Data provided:
+++
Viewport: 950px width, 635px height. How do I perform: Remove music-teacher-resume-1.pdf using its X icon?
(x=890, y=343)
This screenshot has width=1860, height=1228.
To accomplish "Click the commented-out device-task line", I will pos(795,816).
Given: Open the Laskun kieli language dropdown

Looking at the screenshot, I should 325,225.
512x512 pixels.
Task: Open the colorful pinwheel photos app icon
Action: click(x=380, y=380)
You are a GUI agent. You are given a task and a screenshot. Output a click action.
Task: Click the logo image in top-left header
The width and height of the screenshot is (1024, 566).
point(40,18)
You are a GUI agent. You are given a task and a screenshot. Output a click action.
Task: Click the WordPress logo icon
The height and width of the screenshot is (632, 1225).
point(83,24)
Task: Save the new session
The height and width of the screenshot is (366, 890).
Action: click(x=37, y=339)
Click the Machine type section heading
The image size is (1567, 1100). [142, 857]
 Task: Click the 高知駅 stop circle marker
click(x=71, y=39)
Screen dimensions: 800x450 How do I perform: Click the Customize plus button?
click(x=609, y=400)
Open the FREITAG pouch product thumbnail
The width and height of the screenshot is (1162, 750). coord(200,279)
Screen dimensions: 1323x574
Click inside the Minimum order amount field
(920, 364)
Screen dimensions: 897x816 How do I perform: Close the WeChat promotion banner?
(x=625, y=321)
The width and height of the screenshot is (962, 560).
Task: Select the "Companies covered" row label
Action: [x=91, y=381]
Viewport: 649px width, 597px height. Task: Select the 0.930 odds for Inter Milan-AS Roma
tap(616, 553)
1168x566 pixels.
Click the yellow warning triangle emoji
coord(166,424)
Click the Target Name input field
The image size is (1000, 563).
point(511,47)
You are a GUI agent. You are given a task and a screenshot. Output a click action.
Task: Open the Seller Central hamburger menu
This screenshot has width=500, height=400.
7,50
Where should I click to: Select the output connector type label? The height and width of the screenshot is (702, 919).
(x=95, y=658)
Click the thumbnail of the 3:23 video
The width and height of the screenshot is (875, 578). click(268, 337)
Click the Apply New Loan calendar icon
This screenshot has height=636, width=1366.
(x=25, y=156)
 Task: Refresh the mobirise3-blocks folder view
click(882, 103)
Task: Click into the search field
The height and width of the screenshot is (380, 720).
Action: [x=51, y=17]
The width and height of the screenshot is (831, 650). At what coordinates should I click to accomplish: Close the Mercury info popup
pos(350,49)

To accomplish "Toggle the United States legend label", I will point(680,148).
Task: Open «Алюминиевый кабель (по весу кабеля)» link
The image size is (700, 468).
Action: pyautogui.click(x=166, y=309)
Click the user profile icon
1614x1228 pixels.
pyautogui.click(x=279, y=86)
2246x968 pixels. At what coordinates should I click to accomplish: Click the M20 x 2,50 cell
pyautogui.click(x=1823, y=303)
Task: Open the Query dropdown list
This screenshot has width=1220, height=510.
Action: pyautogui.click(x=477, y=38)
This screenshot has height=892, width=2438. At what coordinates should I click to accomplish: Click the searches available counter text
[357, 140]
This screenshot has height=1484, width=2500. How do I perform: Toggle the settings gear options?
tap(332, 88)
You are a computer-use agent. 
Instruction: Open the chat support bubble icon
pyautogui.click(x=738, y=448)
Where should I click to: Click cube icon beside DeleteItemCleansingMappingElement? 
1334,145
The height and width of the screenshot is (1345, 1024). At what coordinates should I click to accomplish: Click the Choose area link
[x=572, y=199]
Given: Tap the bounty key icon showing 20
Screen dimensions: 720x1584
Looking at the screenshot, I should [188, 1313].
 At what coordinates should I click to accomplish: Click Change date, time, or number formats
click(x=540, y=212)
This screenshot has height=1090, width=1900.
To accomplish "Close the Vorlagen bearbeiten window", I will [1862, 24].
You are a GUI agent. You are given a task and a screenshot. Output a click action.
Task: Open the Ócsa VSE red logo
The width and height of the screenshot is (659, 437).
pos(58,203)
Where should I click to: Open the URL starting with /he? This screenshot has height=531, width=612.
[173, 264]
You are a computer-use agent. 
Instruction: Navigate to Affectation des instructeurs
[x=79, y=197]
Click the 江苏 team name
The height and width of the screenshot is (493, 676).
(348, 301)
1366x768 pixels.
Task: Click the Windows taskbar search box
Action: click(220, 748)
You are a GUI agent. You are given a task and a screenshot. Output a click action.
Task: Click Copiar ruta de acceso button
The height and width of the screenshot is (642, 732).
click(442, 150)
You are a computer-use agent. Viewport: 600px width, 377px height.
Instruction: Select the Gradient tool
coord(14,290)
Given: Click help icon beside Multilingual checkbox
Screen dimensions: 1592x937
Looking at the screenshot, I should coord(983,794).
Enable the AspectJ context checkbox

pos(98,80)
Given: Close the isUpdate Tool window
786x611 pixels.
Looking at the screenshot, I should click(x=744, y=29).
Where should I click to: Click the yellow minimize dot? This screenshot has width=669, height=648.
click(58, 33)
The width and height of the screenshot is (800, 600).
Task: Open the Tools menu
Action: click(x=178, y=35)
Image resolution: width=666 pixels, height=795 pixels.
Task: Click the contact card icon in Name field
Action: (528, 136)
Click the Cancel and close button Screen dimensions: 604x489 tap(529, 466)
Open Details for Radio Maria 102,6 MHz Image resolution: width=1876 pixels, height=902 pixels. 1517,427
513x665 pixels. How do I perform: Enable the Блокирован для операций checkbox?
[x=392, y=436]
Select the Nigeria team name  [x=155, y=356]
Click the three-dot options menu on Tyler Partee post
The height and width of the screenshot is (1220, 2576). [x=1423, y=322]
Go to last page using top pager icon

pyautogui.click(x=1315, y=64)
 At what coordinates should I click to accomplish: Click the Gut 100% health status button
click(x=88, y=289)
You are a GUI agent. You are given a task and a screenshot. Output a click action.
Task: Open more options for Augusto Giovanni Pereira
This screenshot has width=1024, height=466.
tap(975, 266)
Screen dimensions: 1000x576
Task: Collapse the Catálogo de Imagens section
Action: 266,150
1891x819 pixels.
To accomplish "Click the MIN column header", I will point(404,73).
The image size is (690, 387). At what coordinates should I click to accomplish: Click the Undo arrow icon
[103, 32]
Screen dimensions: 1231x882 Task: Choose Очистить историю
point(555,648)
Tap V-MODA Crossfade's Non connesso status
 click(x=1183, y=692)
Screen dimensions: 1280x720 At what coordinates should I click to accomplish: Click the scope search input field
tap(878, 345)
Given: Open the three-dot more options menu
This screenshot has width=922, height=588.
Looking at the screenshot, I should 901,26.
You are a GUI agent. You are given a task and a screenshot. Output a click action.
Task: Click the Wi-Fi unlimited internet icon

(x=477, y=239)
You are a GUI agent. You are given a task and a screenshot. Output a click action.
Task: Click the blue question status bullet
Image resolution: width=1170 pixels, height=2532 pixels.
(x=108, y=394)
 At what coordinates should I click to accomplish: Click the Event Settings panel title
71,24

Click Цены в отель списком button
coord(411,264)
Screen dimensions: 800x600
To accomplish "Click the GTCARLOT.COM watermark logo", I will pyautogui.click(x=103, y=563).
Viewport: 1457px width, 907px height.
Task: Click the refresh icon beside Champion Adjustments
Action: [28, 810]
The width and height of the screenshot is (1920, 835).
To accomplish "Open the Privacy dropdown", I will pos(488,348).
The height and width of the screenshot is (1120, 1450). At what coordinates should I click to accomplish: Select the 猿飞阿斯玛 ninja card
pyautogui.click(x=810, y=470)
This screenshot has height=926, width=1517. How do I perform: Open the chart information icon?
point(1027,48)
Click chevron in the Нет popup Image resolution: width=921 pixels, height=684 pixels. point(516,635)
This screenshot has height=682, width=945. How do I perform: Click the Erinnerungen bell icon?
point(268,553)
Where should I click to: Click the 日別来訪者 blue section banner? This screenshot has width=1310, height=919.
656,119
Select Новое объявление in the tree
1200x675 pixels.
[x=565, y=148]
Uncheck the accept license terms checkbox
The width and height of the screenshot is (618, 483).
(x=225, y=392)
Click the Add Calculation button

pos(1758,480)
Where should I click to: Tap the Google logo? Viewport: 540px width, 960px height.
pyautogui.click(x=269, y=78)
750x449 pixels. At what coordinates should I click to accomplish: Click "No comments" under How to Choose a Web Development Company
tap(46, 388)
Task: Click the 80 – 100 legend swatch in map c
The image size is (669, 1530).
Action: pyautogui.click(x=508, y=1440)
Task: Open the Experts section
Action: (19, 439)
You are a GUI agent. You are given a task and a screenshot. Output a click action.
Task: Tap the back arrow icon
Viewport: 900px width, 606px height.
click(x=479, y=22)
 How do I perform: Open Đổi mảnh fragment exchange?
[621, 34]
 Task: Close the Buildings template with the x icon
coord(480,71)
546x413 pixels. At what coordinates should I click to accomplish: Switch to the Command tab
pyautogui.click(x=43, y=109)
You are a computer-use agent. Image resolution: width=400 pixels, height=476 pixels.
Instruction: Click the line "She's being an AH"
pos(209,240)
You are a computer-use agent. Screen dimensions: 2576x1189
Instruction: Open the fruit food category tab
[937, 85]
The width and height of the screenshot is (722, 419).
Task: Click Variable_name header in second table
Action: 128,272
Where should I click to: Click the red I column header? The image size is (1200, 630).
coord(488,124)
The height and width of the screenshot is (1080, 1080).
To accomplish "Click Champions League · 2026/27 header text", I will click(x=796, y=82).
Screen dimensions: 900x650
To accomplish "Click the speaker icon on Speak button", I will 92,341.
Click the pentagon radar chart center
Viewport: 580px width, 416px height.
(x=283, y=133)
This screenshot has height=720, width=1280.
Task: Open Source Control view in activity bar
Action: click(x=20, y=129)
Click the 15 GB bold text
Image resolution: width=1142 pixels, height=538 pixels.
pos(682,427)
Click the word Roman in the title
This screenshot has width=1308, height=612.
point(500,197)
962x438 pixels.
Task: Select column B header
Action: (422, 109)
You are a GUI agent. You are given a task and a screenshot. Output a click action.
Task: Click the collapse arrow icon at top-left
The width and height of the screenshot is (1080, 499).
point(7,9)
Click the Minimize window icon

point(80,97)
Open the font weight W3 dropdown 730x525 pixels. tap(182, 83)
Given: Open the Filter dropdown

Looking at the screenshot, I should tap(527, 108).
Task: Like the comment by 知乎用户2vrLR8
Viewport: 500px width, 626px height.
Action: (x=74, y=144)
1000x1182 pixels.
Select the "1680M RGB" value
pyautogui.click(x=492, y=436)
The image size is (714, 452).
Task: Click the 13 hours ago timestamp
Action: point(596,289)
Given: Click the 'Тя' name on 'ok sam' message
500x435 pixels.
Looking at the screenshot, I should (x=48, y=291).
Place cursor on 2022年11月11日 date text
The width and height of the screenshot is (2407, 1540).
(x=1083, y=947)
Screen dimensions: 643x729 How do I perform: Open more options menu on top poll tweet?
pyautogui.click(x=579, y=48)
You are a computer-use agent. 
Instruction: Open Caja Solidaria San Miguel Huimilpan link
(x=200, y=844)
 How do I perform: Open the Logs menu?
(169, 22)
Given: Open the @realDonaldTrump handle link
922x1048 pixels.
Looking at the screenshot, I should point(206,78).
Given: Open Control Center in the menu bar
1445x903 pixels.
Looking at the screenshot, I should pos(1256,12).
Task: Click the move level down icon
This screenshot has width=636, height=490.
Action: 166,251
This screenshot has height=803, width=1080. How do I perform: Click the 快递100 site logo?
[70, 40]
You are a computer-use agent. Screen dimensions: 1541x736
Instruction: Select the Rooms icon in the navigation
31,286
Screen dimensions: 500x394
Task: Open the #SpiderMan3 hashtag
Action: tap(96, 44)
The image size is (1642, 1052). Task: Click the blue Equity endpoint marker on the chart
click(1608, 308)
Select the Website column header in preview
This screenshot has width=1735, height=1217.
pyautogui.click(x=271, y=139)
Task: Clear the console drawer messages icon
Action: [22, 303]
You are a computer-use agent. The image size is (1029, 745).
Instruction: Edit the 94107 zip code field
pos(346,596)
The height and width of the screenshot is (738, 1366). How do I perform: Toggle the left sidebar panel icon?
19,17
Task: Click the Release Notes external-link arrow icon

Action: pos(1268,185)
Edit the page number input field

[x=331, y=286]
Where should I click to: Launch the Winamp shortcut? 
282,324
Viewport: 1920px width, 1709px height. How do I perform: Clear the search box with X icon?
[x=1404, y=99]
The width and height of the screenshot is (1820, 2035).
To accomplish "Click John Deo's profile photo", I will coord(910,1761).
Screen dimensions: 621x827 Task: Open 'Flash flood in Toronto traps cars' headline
+++
Problem requirements: Copy the lines of the entries above that mention "computer".

Expected answer:
You are a computer-use agent. 
You are a computer-use agent. 
You are a computer-use agent. Viewport: 600px width, 377px height.
You are a computer-use agent. Image resolution: width=400 pixels, height=476 pixels.
You are a computer-use agent. Screen dimensions: 2576x1189
You are a computer-use agent. 
You are a computer-use agent. Screen dimensions: 1541x736
You are a computer-use agent. The image size is (1029, 745).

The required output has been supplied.